13
Sep
1814
British Bombardment of Fort McHenry
Baltimore, MD· day date
The Story
**The British Bombardment of Fort McHenry**
By the late summer of 1814, the young American republic faced one of its gravest trials since the struggle for independence. Although the Revolutionary War had formally ended with the Treaty of Paris in 1783, the unresolved tensions between the United States and Great Britain had erupted once more in the War of 1812 — a conflict that many historians regard as a second war of independence, an extension of the revolutionary struggle to secure American sovereignty on the seas and along its frontiers. Britain, emboldened by the defeat of Napoleon in Europe, turned fresh military resources toward its former colonies. In August 1814, a British expeditionary force under Major General Robert Ross marched into Washington, D.C., and set fire to the Capitol, the President's House, and other public buildings.
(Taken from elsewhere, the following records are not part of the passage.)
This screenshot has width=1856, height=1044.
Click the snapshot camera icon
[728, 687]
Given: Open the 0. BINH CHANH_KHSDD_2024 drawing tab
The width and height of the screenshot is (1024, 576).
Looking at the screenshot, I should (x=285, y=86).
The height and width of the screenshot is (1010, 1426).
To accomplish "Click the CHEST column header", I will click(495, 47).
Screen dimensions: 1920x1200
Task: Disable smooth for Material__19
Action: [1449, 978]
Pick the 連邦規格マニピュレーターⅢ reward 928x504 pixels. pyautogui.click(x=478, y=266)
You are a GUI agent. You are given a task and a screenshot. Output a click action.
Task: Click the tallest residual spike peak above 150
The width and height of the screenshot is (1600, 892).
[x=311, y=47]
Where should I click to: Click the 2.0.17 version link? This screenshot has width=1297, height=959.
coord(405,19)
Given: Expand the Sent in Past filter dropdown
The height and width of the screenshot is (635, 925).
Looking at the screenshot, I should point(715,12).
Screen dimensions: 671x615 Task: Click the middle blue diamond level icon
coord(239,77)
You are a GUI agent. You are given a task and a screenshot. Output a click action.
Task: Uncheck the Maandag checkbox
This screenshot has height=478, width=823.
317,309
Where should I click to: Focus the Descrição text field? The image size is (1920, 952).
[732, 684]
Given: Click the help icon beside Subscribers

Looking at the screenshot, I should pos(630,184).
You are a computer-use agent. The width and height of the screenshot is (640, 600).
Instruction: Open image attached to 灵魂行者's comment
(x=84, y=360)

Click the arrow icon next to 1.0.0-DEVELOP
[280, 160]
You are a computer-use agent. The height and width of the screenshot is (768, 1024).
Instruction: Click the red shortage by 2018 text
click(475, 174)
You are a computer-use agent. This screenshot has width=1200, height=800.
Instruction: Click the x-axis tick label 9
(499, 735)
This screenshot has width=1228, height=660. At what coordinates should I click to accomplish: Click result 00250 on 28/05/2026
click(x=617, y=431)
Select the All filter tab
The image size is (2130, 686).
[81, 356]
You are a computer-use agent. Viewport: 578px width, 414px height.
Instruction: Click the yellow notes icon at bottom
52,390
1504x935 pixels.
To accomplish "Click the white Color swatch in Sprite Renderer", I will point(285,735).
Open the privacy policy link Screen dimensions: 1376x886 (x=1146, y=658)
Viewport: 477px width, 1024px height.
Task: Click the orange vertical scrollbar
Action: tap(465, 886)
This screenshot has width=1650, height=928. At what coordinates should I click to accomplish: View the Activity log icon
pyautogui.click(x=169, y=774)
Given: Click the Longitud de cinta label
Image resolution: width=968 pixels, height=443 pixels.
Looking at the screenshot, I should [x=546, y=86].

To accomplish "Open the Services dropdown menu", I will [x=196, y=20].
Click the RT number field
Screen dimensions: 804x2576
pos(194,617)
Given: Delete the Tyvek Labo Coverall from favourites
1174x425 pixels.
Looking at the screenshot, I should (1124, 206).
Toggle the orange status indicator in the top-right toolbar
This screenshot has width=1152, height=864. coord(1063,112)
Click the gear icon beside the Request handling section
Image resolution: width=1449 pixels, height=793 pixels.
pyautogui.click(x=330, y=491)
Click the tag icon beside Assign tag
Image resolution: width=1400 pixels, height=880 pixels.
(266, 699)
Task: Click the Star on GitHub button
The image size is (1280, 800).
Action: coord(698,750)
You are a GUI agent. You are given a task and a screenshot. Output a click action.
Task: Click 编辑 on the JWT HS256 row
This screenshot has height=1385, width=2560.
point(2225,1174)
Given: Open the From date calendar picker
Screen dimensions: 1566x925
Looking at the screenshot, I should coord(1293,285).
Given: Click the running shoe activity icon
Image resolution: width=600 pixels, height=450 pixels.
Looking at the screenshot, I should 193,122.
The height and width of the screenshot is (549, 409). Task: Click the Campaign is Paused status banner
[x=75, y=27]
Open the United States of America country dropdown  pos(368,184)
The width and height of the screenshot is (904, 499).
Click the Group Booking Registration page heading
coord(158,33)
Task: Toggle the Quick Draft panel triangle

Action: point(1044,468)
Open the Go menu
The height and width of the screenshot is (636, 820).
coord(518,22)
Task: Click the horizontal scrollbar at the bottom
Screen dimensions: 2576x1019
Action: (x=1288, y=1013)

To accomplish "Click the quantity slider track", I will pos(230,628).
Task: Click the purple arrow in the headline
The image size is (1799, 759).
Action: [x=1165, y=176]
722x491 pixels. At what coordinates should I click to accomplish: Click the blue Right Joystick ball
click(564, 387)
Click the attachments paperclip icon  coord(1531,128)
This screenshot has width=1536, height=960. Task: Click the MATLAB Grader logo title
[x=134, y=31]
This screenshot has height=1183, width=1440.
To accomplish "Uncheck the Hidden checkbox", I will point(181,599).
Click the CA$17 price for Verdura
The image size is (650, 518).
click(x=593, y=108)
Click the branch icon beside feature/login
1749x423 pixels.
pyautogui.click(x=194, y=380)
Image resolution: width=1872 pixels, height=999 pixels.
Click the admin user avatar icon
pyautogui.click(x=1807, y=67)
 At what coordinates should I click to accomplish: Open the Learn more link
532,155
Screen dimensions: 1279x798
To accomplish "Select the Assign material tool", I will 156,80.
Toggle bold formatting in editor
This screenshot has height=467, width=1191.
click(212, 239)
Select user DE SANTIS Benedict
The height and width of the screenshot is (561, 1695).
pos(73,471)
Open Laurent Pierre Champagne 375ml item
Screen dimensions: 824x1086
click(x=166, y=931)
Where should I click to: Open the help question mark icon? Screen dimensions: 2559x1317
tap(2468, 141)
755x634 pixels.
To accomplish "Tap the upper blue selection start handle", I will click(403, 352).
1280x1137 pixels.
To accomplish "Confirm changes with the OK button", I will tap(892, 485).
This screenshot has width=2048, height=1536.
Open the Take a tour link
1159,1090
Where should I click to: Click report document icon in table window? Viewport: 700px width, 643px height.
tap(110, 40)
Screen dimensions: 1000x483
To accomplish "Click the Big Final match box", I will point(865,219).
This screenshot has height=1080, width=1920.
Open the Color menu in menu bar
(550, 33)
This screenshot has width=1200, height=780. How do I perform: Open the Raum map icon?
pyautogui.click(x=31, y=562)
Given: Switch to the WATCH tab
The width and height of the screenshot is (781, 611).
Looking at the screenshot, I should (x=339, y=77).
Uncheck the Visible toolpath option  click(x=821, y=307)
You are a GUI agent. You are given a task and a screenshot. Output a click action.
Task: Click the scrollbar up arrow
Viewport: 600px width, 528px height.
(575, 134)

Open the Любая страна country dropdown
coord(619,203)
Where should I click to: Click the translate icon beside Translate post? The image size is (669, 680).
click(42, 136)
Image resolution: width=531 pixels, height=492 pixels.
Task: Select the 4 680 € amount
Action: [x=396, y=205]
The burning of the nation's capital sent shockwaves through the country and raised the terrifying possibility that the experiment in republican self-government might be extinguished altogether. With Washington in ashes, the British turned their attention northward to Baltimore, one of America's largest and most prosperous port cities — and a hub of the privateering activity that had long infuriated the Royal Navy.
Baltimore, however, was not caught unprepared. Major General Samuel Smith, a veteran of the Revolutionary War and a sitting United States senator, took command of the city's defenses and organized thousands of militia alongside regular troops. The linchpin of Baltimore's protection was Fort McHenry, a star-shaped fortification situated on Locust Point at the entrance to the city's harbor. Its commander, Major George Armistead, had months earlier commissioned an enormous garrison flag — measuring forty-two feet by thirty feet — so that, as he reportedly said, the British would have no difficulty seeing it from a distance. That flag would soon become the most famous banner in American history.
On the morning of September 13, 1814, a British naval squadron of approximately nineteen vessels under Vice Admiral Sir Alexander Cochrane took up positions in the Patapsco River and opened a devastating bombardment of Fort McHenry. For twenty-five relentless hours, the ships hurled an estimated 1,800 shells, Congreve rockets, and mortar bombs at the fort. The bombardment continued through the day, into the night, and through a driving rainstorm. The British attempted to send smaller boats past the fort under cover of darkness, but American gunners drove them back. Despite the ferocity of the attack, Major Armistead and his garrison of roughly one thousand soldiers held their ground. The fort's guns prevented the squadron from advancing close enough to deliver a truly crushing barrage, and the British could neither silence the American batteries nor force the harbor entrance. On land, meanwhile, the British ground assault stalled after the death of General Ross, who was killed by American sharpshooters at the Battle of North Point on September 12, further dampening British momentum.
Miles away on a truce vessel in the Patapsco, a young American lawyer named Francis Scott Key had been negotiating the release of a civilian prisoner and was detained behind British lines for the duration of the attack. Through the night, Key watched the flashes of exploding shells and the red glare of rockets, straining to determine whether the fort still stood. When dawn broke on September 14, he saw Major Armistead's enormous garrison flag still flying defiantly above the ramparts. Overcome with emotion, Key began composing a poem on the back of a letter — verses that would be published within days as "Defence of Fort M'Henry" and would eventually be set to music and adopted as the national anthem, "The Star-Spangled Banner."
The failed bombardment of Fort McHenry marked a decisive turning point. The British abandoned their campaign against Baltimore and ultimately withdrew. The victory bolstered American morale at a moment of profound vulnerability and strengthened the nation's negotiating position at the peace talks in Ghent, Belgium, which concluded with a treaty in December 1814. In the broader arc of the revolutionary struggle for American independence and sovereignty, Fort McHenry stands as proof that the ideals born in 1776 could endure the fiercest trial by fire — and that a republic defended by its own citizens could hold against the mightiest naval power on earth.